2022-05-24 Thread Shengkai Fang
Hi, all.

>From my understanding, the accuracy for the sync pipeline requires to
snapshot the source and sink at some points.  It is just like we have a
checkpoint that contains all the data at some time for both sink and
source. Then we can compare the content in the checkpoint and find the
difference.

The main problem is how can we snapshot the data in the source/sink or
provide some meaningful metrics to compare at the points.

Best,
Shengkai

Xuyang  于2022年5月24日周二 21:32写道:

> I think for an unbounded data, we can only check the result at one point
> of time, that is the work what Watermark[1] does. What about tag one time
> and to validate the data accuracy at that moment?
>
> [1]
> https://nightlies.apache.org/flink/flink-docs-release-1.13/docs/dev/table/sql/create/#watermark
>
> 在 2022-05-20 16:02:39,"vtygoss"  写道:
>
> Hi community!
>
>
> I'm working on migrating from full-data-pipeline(with spark) to
> incremental-data-pipeline(with flink cdc), and i met a problem about
> accuracy validation between pipeline based flink and spark.
>
>
> For bounded data, it's simple to validate the two result sets are
> consitent or not.
>
> But, for unbouned data and event-driven application, how to make sure the
> data stream produced is correct, especially when there are some retract
> functions with high impactions, e.g. row_number.
>
>
> Is there any document for this preblom?  Thanks for your any suggestions
> or replies.
>
>
> Best Regards!
>
>


Re: accuracy validation of streaming pipeline

2022-05-23 Thread Shengkai Fang
It's a good question. Let me ping @Leonard to share more thoughts.

Best,
Shengkai

vtygoss  于2022年5月20日周五 16:04写道:

> Hi community!
>
>
> I'm working on migrating from full-data-pipeline(with spark) to
> incremental-data-pipeline(with flink cdc), and i met a problem about
> accuracy validation between pipeline based flink and spark.
>
>
> For bounded data, it's simple to validate the two result sets are
> consitent or not.
>
> But, for unbouned data and event-driven application, how to make sure the
> data stream produced is correct, especially when there are some retract
> functions with high impactions, e.g. row_number.
>
>
> Is there any document for this preblom?  Thanks for your any suggestions
> or replies.
>
>
> Best Regards!
>


accuracy validation of streaming pipeline

2022-05-20 Thread vtygoss
Hi community!


I'm working on migrating from full-data-pipeline(with spark) to 
incremental-data-pipeline(with flink cdc), and i met a problem about accuracy 
validation between pipeline based flink and spark.

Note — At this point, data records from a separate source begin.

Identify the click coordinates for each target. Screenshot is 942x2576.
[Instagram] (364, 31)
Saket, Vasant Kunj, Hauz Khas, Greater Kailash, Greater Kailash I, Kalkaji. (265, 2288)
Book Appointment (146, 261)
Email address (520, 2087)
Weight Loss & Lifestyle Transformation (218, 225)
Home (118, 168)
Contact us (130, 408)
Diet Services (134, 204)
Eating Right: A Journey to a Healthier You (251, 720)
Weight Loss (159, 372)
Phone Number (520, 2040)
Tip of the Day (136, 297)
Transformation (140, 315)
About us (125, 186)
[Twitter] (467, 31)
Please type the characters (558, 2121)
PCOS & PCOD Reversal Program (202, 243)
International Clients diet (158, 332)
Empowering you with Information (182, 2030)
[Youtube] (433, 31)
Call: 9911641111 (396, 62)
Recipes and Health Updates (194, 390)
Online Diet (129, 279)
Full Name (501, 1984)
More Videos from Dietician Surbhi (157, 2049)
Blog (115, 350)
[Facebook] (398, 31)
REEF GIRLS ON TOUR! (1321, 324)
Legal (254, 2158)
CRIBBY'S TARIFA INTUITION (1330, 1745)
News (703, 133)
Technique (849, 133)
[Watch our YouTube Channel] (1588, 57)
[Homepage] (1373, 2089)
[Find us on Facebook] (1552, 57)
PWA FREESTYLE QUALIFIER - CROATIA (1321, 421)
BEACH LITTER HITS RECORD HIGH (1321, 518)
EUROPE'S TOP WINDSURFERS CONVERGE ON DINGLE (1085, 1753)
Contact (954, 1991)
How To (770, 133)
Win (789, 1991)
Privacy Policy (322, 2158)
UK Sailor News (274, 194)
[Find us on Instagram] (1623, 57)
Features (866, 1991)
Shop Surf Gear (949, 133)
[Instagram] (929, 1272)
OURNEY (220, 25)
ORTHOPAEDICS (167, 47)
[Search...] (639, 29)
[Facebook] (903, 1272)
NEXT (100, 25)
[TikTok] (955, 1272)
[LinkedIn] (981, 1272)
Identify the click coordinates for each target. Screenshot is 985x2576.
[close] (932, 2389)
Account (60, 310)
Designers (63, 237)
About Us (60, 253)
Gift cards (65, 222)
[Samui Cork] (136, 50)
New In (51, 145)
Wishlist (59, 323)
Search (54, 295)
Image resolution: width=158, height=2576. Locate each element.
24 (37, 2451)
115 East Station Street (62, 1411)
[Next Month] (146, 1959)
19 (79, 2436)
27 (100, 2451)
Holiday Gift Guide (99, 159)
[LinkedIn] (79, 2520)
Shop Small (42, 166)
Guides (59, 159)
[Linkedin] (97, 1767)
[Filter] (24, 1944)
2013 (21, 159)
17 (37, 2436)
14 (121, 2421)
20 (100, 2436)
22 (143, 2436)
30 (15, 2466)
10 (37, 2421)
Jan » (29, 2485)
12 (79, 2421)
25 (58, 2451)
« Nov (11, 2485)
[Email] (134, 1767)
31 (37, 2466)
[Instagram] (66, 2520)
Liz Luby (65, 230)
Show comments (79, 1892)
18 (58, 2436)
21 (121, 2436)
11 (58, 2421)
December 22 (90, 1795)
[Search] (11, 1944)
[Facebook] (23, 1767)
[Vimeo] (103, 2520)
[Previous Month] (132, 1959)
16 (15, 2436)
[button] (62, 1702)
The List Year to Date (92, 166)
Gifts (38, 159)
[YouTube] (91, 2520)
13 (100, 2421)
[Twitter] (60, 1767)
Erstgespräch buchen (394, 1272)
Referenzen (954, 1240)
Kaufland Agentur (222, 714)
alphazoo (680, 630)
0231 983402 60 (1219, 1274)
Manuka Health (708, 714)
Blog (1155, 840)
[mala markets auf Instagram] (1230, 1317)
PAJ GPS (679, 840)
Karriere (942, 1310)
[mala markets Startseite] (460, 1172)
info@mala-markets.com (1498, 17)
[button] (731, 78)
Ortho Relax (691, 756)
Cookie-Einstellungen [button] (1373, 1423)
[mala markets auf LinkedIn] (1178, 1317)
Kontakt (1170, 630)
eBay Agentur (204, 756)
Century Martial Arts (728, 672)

For bounded data, it's simple to validate the two result sets are consitent or 
not. 
But, for unbouned data and event-driven application, how to make sure the data 
stream produced is correct, especially when there are some retract functions 
with high impactions, e.g. row_number. 


Is there any document for this preblom?  Thanks for your any suggestions or 
replies. 


Best Regards!